Driving in Florida Traffic

Day two on the road. It was Sunday and few restaurants were open on Alternate 19. InPerry, Florida, I spotted Mamma’s Italian Restaurant. It was filled with cars, and I took this as a sign that it was frequented by locals, who always know best. The food was tasty and ample. There was even the hint of décor. It’s definitely a place I’ll be stopping at again – perhaps on the way back to Arkansas.

After eating, I stopped for gas. I’d already filled up a few miles down the road; stopped again to wipe the lovebugs from my windshield. For those unfamiliar with these small black insects, they link end-to-end for mating, and fly through the air. They seem to congregate along highways, and leave a resilient, sticky goo as they splat onto the windshield and bumper. It takes some elbow grease to remove them.

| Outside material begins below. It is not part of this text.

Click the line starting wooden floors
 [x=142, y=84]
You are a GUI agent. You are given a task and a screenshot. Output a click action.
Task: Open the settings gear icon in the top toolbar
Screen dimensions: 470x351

Western north-Florida is a pleasure to drive. It’s very rural and dotted with small towns. About the time one reaches Weeki Wachee, things begin to change. Traffic grows heavier; becomes worse the farther south one progresses.

When one says “Florida,” it conjures images of expansive swampland and sunny beaches. The reality from mid-state south is four to ten lanes of heavy traffic, rimmed by a mish-mash of businesses and sweeping parking lots. Yes, there are pockets of beauty, glimpsed between condos and hotels — beyond the confines of steel gates and chin link fences — but there’s the impression that the scenic areas are for the well-to-do, rather than the common visitor. For instance, in Dunedin, there is a long sidewalk that wraps around waterfront – beautiful and inviting. The other side of the street is lined with expensive homes. The public parking lot holds perhaps ten cars.

At one point during the journey, a group of motorcyclists – I’d estimate 20 in number – roared up beside me. No problem, except that, from the way they veered and darted among the surrounding vehicles, my guess is that at least half were under the influence. We stopped at a light. A cyclist in the adjoining lane strode the line, so when the light changed I couldn’t progress forward without injuring him. I sat for some time, until he decided to move forward — and into my lane.

They zigged and zagged between cars. I found my stomach knotting with each nearly-missed bumper. My blood pressure rose. Adrenaline surged. A young woman slowed her barely-a-motorcycle to a near-stop in front of me to urge a more-timid companion to shift between lanes. But he wouldn’t join her. Instead of moving on, she continued to block traffic. I’m ashamed to say that I finally lost it and blasted my horn. In all honesty, she seemed not to notice. In retrospect, I should have pulled off the road and let the entire lot of drunken motorists pass. Trying to drive amidst the roaring chaos was only matching the insanity around me.